Career highlights and awards
- 4× World Series champion (1934, 1942, 1944, 1946);

Member of the Cuban

Baseball Hall of Fame
- Induction: 1955

= Mike González (catcher) =

Cuban baseball player (1890–1977)

Miguel Ángel González Cordero (September 24, 1890 – February 19, 1977) was a Cuban catcher, coach and interim manager in Major League Baseball (MLB) during the first half of the 20th century. Along with Adolfo Luque, González was one of the first Cubans or Latin Americans to have a long career in the American major leagues.

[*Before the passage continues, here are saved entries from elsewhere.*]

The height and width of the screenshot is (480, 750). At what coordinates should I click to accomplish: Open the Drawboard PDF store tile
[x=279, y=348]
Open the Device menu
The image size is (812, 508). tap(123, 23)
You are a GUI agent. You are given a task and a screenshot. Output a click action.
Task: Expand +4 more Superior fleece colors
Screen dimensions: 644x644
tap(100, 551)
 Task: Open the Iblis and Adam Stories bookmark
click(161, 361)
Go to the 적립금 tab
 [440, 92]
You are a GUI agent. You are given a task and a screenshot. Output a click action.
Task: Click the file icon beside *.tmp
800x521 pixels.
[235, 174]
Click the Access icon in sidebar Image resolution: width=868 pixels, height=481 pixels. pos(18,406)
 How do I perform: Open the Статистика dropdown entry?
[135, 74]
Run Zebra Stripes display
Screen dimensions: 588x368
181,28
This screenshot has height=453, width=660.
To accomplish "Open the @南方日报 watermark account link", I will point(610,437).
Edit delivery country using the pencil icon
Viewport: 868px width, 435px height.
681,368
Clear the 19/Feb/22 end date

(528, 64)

Born in Havana, González played winter league baseball in the Cuban League from 1910 to 1936 and was a long-time player-manager with Club Habana, which he led to 14 titles from 1914 to 1953. He was elected to the Cuban Baseball Hall of Fame in 1955.

==In the U.S.: catcher, coach and manager==
González, a right-handed-hitting catcher, made his National League debut with the 1912 Boston Braves, playing only one game. During that time he played "Negro baseball" with integrated teams from Cuba, the Cuban Stars in 1911, 1912 and 1914, and the Long Branch Cubans in 1913. During his organized baseball career he also appeared with the New York Lincoln Giants in 1916.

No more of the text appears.